When you’re getting a divorce, how do you figure out who gets the pots and pans? Who gets the china, the knick-knacks, the photo albums, the lamps, the dishes, the electronics, and the furnishings? How do you divide the myriad household items collected over years of marriage?

Honorable Judge Robert Schnider (Retired) began his career as a family law attorney in 1971. He was among the first group of lawyers to become a Certified Family Law Specialist when the California State Bar created the designation. Judge Schnider is unique in the family law court system because his entire career has been focused on family law matters. Where most judges assigned to the family law department have backgrounds in criminal law or something else unrelated to family matters, Judge Schnider knows family law inside and out.
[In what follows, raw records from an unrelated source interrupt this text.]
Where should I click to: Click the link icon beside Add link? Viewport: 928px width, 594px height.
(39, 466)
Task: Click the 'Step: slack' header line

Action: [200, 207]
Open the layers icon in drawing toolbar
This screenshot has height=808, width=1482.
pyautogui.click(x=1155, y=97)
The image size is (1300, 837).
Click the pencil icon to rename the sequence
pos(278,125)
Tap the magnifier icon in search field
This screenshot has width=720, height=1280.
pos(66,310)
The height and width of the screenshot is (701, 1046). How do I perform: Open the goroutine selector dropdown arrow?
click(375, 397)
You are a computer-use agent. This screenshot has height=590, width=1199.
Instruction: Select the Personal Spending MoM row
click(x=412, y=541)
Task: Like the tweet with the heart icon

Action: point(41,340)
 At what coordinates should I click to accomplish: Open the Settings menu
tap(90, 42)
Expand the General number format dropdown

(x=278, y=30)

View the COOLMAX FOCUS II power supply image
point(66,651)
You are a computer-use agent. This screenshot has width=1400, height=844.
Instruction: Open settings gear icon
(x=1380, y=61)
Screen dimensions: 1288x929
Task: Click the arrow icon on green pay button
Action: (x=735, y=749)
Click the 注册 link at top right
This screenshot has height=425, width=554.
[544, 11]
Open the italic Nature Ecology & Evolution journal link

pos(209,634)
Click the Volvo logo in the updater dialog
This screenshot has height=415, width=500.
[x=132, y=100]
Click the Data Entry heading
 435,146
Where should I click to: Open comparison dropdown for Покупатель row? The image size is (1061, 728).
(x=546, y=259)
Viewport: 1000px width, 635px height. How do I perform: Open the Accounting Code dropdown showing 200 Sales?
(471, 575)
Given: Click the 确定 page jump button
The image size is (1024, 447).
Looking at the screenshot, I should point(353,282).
When asked how he dealt with dividing the pots and pans in his courtroom he said he never objected to dividing the furniture.  He developed a method he said often led parties to settling their property issues.  He required that parties create one list that set forth every item they wanted him to rule on.  The list would contain the numbered items, any party’s contention the item did not in fact exist, each party’s contention as to who had the item, each party’s contention as to separate property or community property, and each party’s contention as to fair market value.  If they wanted to include purchase price they could, but purchase price wasn’t as important as the current value.

The parties could start off with two separate lists if they wanted, but what they presented to the court had to be one combined list.

Of course, this exercise involves a lot of work that can’t be foisted off onto the attorney. Judge Schnider admitted that more often than not, parties would get mad in the middle of this exercise and exclaim that it was a waste of time or that the judge was being a jerk, but then they would become reasonable and settle the case.

On the rare occasion they did not, Judge Schnider said he could usually try the case in a few hours and often rule from the bench, keeping the attorney fees down.  There was the occasional case where he spent several days with testimony about the physical condition of each item, the provenance of many items, the market research regarding values, et cetera, but those were the exceptions.